WRITTEN REQUEST:
Copy the records below word for word, beginning at the start of the records and stopping after the line that contains "click(x=377, y=42)". Leave the pictures out of your copy.

MATERIAL SUPPLIED:
--------------------
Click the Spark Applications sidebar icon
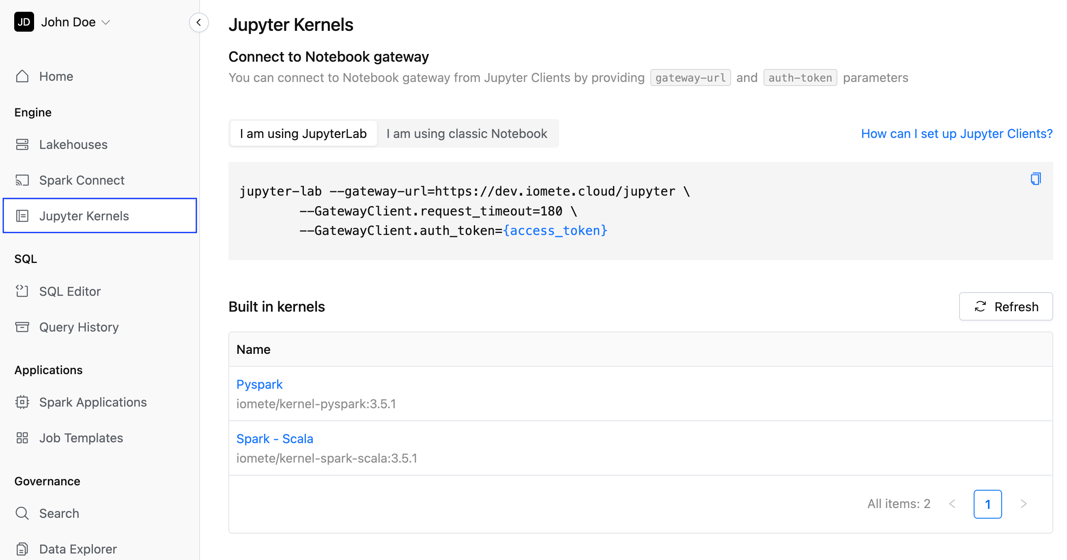coord(23,402)
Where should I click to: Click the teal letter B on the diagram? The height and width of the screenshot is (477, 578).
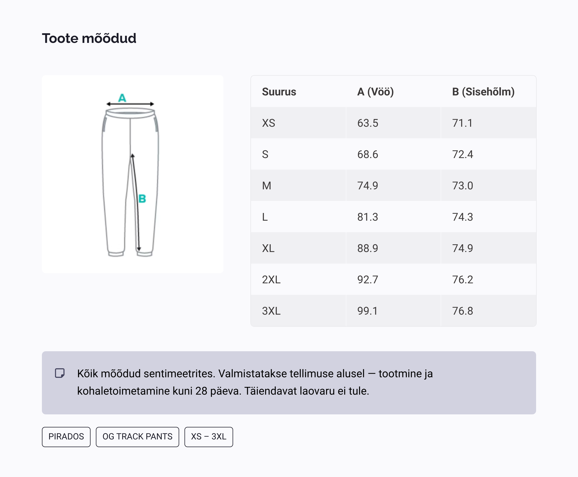[142, 199]
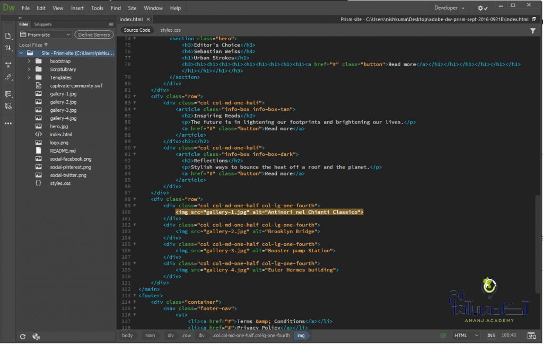The height and width of the screenshot is (344, 543).
Task: Switch to the styles.css related file tab
Action: [x=170, y=30]
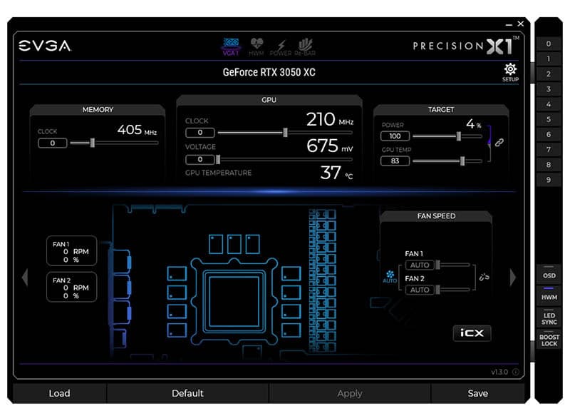Click the Save button

477,393
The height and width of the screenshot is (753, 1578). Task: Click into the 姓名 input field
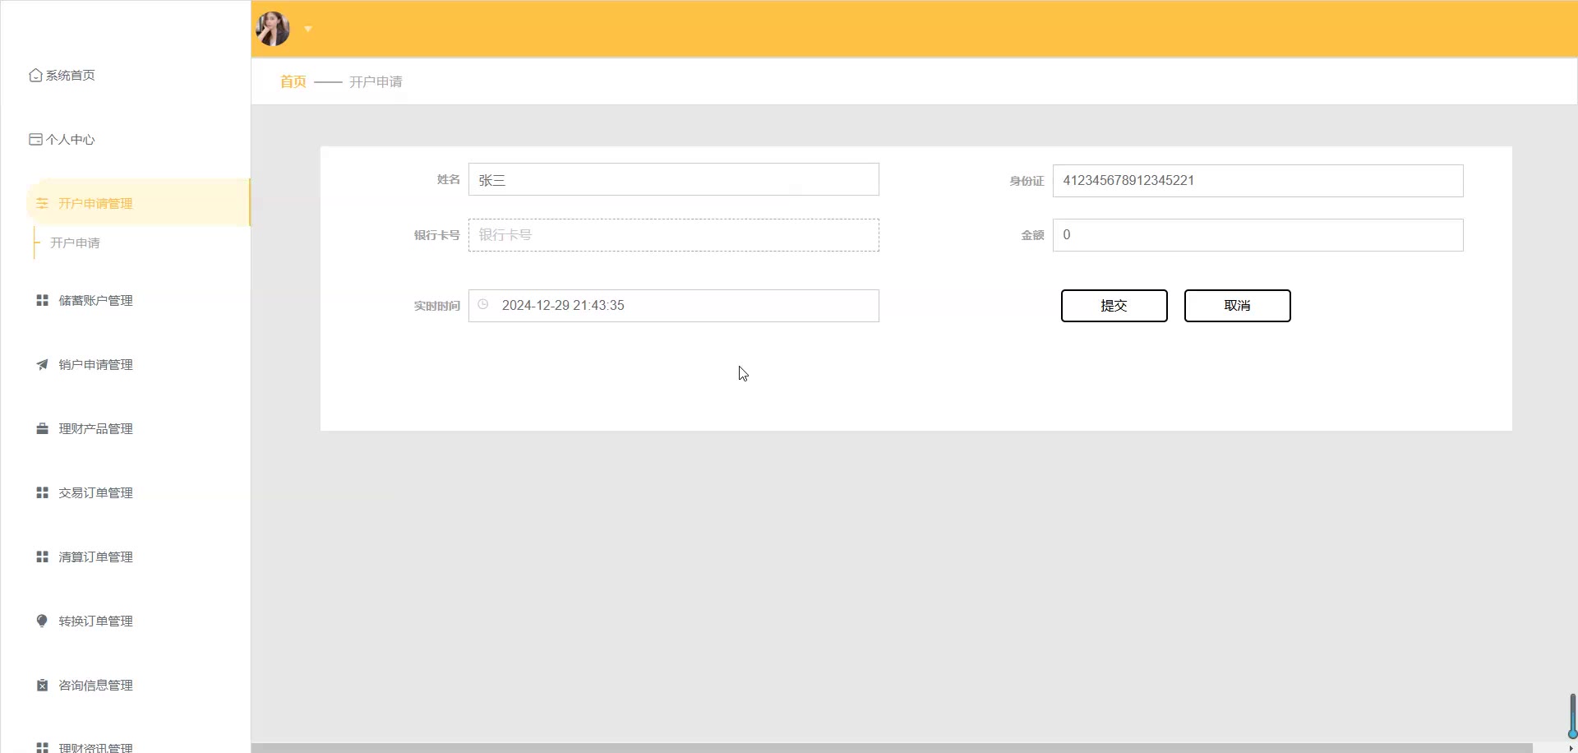click(673, 180)
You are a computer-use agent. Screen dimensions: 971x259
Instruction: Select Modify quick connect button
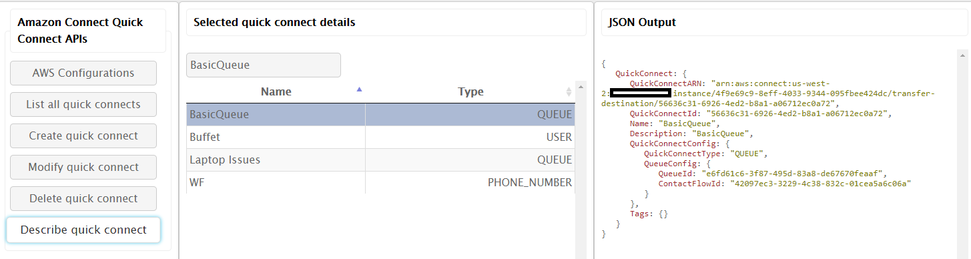pyautogui.click(x=83, y=168)
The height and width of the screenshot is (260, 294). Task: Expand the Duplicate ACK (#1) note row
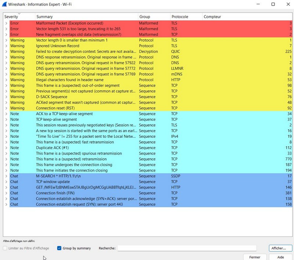coord(6,148)
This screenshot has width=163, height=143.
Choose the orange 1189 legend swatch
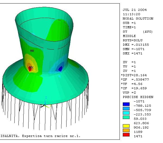(126, 130)
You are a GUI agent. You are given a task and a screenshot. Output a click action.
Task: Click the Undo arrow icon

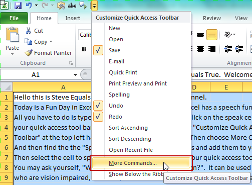point(29,6)
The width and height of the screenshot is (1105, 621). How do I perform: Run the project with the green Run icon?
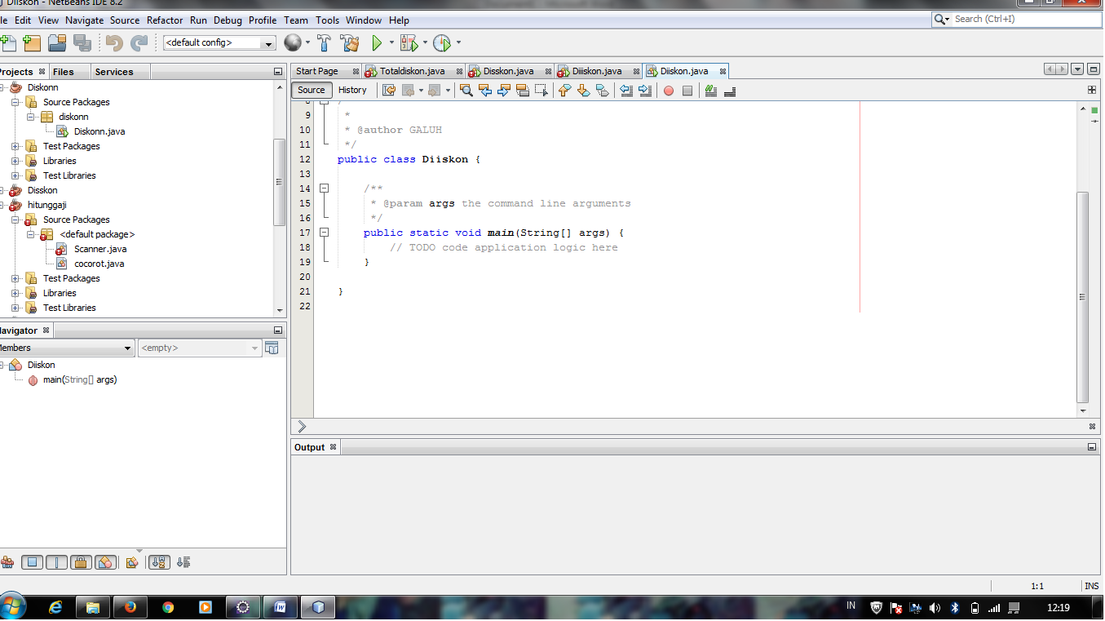click(x=377, y=42)
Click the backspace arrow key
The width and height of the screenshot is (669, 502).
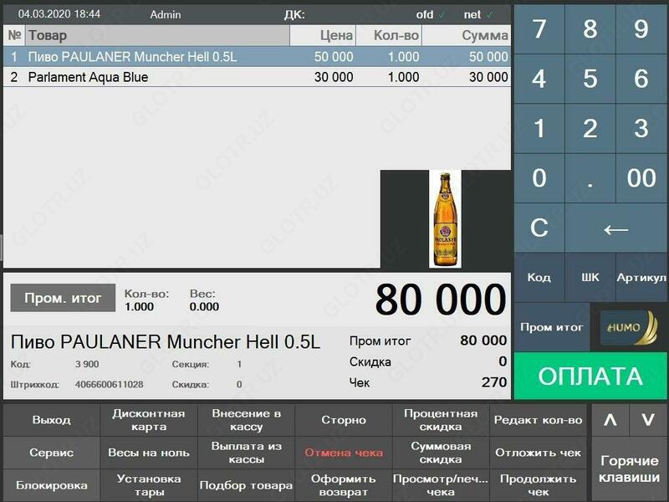[615, 228]
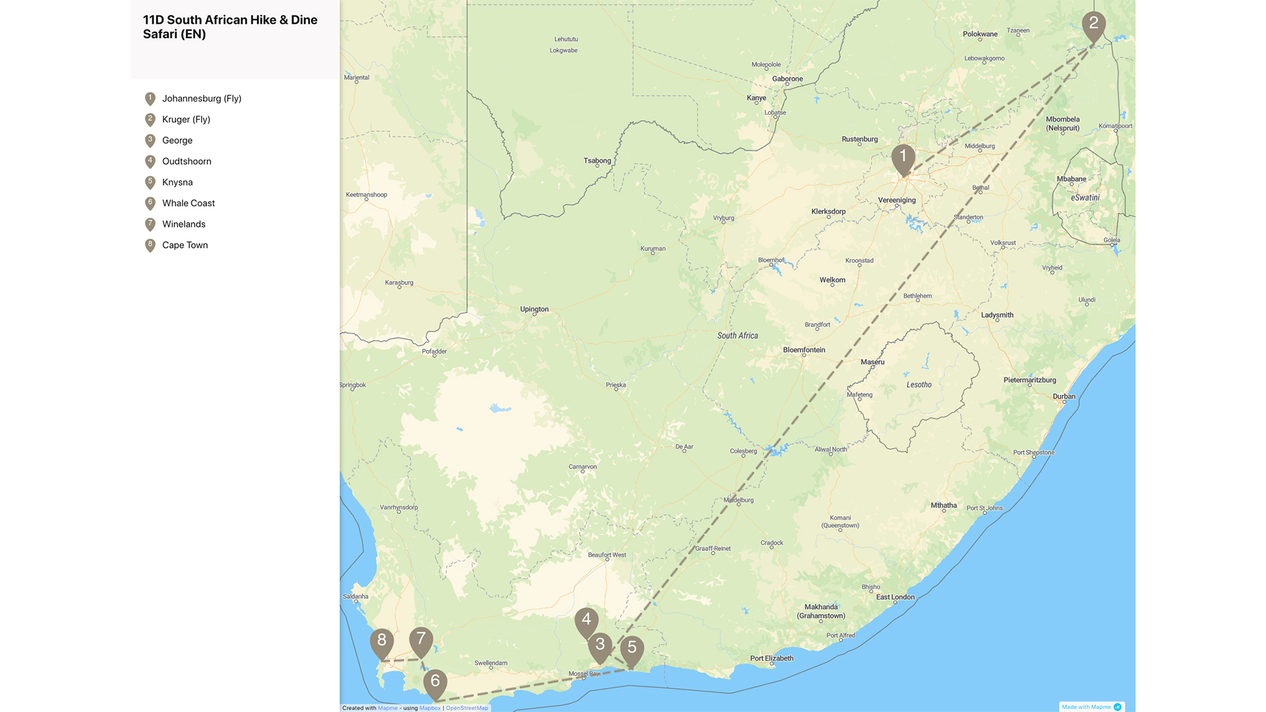Screen dimensions: 1266x712
Task: Open map marker 6 on Whale Coast
Action: pos(435,682)
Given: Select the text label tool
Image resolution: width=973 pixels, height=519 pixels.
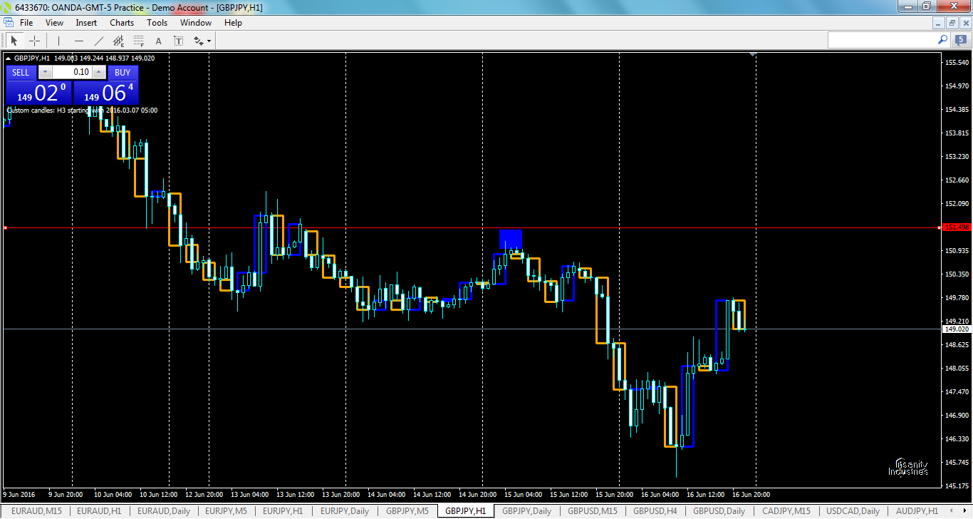Looking at the screenshot, I should pyautogui.click(x=178, y=40).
--------------------
REPLY TO THE EXERCISE:
Click the Spark Applications sidebar icon
coord(23,402)
Where should I click to: Click the teal letter B on the diagram? The height and width of the screenshot is (477, 578).
[142, 199]
The height and width of the screenshot is (344, 543).
Task: Switch to the styles.css related file tab
Action: [x=170, y=30]
Click the Save button

477,393
The height and width of the screenshot is (753, 1578). Task: Click into the 姓名 input field
click(673, 180)
You are a computer-use agent. Screen dimensions: 971x259
Instruction: Select Modify quick connect button
pyautogui.click(x=83, y=168)
The height and width of the screenshot is (260, 294). Task: Expand the Duplicate ACK (#1) note row
coord(6,148)
This screenshot has width=163, height=143.
Choose the orange 1189 legend swatch
(126, 130)
You are a GUI agent. You are given a task and a screenshot. Output a click action.
Task: Click the Undo arrow icon

point(29,6)
The width and height of the screenshot is (1105, 621). How do I perform: Run the project with the green Run icon?
click(x=377, y=42)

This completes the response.